The absolute address for this set is already getting quite long s3://commoncrawl/crawl-data/CC-MAIN-2021-10/segments/

Archive files with product parts

Finally something which stores bytes. However, it's still all declarive and abstract.

<unit uid="202102warc-00000">
  <type>ms:Type/Collection</type>
  <content>
    <type>warc:Type/Archive</type>
    <size>1063809923</size>
    <packaged by="Pack/GzipMultiStream">
      <fetch ref="2021feb-crawl">
      <entry>1614178347293.1/warc/CC-MAIN-2021022-00000.warc.gz</entry>
    </packaged>
  </content>
</unit>

WARC files use extension .warc.gz, but we warned that each "record" is separately compressed with gzip. Each crawled web-page produces three records: a metadata, a request, and a response. Probably in the same warc file.

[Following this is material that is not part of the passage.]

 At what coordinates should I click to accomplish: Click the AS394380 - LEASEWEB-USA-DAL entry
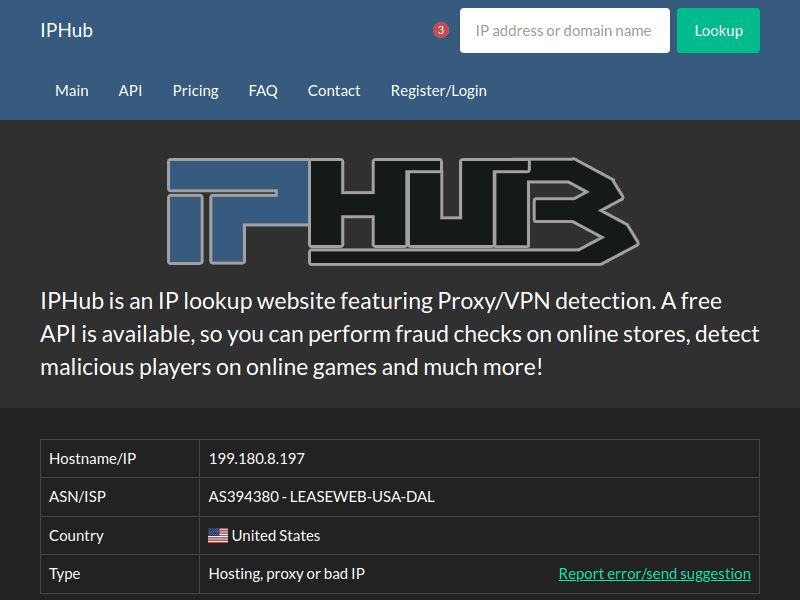(x=321, y=497)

You may be tempted to say that there is a meaning to cc-s3/crawl-data/2021feb/2021feb-crawl/202102warc-00000 but there is none: there are multiple paths from data items towards publication and they are not equivalent. The sequence of IDs, and even the IDs should not be used anywhere. All IDs are unique, hence uniquely referencing a unit of configuration.

Products

Only at the bottom of a collection structure, we find real bytes. But that's not important. Crucial is that the server has homogeneous units —items— prepared for the client. Those logic items collect their knowledge from the fastest and cheapest sources, and only when they need to.

<!-- in namespace cc: -->
<unit uid="202102warc-00000">
  <name>CommonCrawl output 2021-02 file 00000</name>
  <content>
    <mediatype>warc:Type/Archive</mediatype>
    <fetch href="202102warc-00000.warc.gz" />
  </content>
</unit>

<unit uid="ASDJKDJO12314A">
  <type>cc:Type/CrawlResults</type>
  <name>https://markov.solutions/index.html</name>
  <created>2021-04-01T09:08:07Z</created>
  <expires>2021-12-30T12:00:00Z</expires>
  <content/>
  <has role="warc:Role/Request"  unitref="ASDJKDJO12314A-req"   />
  <has role="warc:Role/Response" unitref="ASDJKDJO12314A-resp"  />
  <has role="warc:Role/Text"     unitref="ASDJKDJO12314A-text"  />
  <has role="warc:Role/Links"    unitref="ASDJKDJO12314A-links" />
</unit>

<unit uid="ASDJKDJO12314A-req">
  <content>
    <mediatype>warc:Type/record</mediatype>
    <size>34516</size>
    <packaged by="ms:Pack/GzipMultiStream">
      <resource>202102warc-00000</resource>
      <entry>#12314151+11515</entry>
    </packaged>
  </content>
</unit>

<unit uid="ASDJKDJO12314A-req">
  <content>
    <mediatype>warc:Type/record</mediatype>
    <size>25257</size>
    <packaged by="ms:Pack/GzipMultiStream">
      <resource>202102warc-00000</resource>
      <entry>#12325666+23521</entry>
    </packaged>
  </content>
</unit>

<unit uid="ASDJKDJO12314A-text">
  <content>
    <mediatype>warc:Type/record</mediatype>
    <size>516</size>
    <charset>iso-5988-1</charset>
    <languages>ietf:Language/nl-NL</languages>
    <packaged by="ms:Pack/GzipMultiStream">
      <!-- from another resource -->
      <resource>202102wet-0368</resource>
      <entry>#3242+2345428</entry>
    </packaged>
  <content>
</unit>

<unit id="ASDJKDJO12314A-links">
   <content>
      <mediatype>iana:MediaType/text/uri-list</mediatype>
      <blob compressed="ms:Compress/Gzip"
               encoded="ms:Encode/Base64">
ewogICAiQ29udGFpbmVyIiA6IHsKICAgICAgIkNvbXByZXNzZWQiIDogdHJ1ZSw
ZnNldCIgOiAiNjAwOTk3NTgzIiwKICAgICAgIkZpbGVuYW1lIiA6ICJDQy1NQUl
bnQtTGVuZ3RoIiA6ICIyMDEiCiAgICAgIH0sCiAgICAgICJGb3JtYXQiIDogIld
fQo=
      </blob>
   </content>
</unit>

With url (here used as name) one can get structured crawl information, extracted text (optional), extracted links, and more.

Placement

The publication and collection definitions are cached over client-server connections, typically for a day. They will usually be put staticly in the service definition. However, when the service is very large (as in this example), they may also be included on need-to-know basis.

The products and their parts are provided in response to queries. They are part of the payload, and as such may be distributed inlined, or as bulk via publications.